Long before chocolate bunnies and Sunday services, there was another festival that honored the turning of the season—Ostara.
Celebrated on the Spring Equinox, Ostara is rooted in Celtic and Germanic pagan traditions and marks the balance between light and dark, death and rebirth.
While Easter may dominate the modern calendar, many of its symbols—eggs, rabbits, flowers—can be traced back to this sacred day and the goddess Eostre herself.
Often credited as the origins of Christian Easter, Ostara and the celebration of the Spring Equinox has been a story of death, resurrection, and rebirth far before Jesus walked the earth.
The Romans and the Egyptians, too, had tales of their deities being reborn during this sacred time between Winter (Death) and Summer (Growth). In Germanic history, the people would celebrate the pagan holiday by painting egg shells with rabbits and flowers, an offering to the deities of fertility and abundance.

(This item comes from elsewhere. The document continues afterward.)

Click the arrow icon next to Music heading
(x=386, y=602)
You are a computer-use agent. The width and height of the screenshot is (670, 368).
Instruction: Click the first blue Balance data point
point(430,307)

Also in Germanic lore says Eostre (the patron goddess of both Ostara and Spring) happened across a dying bird laying in a field. In order to save it, she used her magic to transform the bird into a hare to keep it warm.
The hare retained the ability to lay eggs and on the feast of Eoster the creature would hop throughout the village, leaving eggs as a symbol of Eoster’s generous heart.
It became a common practice for parents to leave eggs out for their children, a sign that the hare had blessed them with a gift from Eostre.
Sound familiar?

Then there is the very pagan timing of Easter which is calculated using a lunar calendar rather than the Gregorian. Falling on the first Sunday after the first full moon following the Spring Equinox.
The truth is that many pagan holidays are still widely celebrated even in mainstream society, often unbeknownst to those practicing them.
Want to celebrate these humble pagan traditions but not sure how? Here are a few ways to incorporate this season of rebirth into your life on todays mainstream holiday:
Plant an egg near your front door. This encourages fertility and abundance in your gardens and in your home!
Bring in fresh flowers. Adorn your table or altar; fresh flowers early in the season invite in the energy of renewal and rebirth and are shared practices with our pagan ancestors.
Spring Clean! Opening up the windows, clearing out the dust, and clearing stagnant energy in your home is a wonderful way to set the intention of Spring.
Create a blessing bowl or simmer pot.
Dress candles
Bless your seedlings
Make a Spring Jar. Take a mason jar and fill it with moss, greenery, egg shells, stones, flowers, and a candle.
Create “Egg Dust”. Keep and dry out your eggshells and then grind them into dust with a mortar and pestle. Not only is this is a wonderful pest deterrent in the garden but also is a protective energy in your spell casting and at your front door.
Regardless of how you practice, may you enjoy this turning of the wheel and invite in rebirth and abundant growth into your life.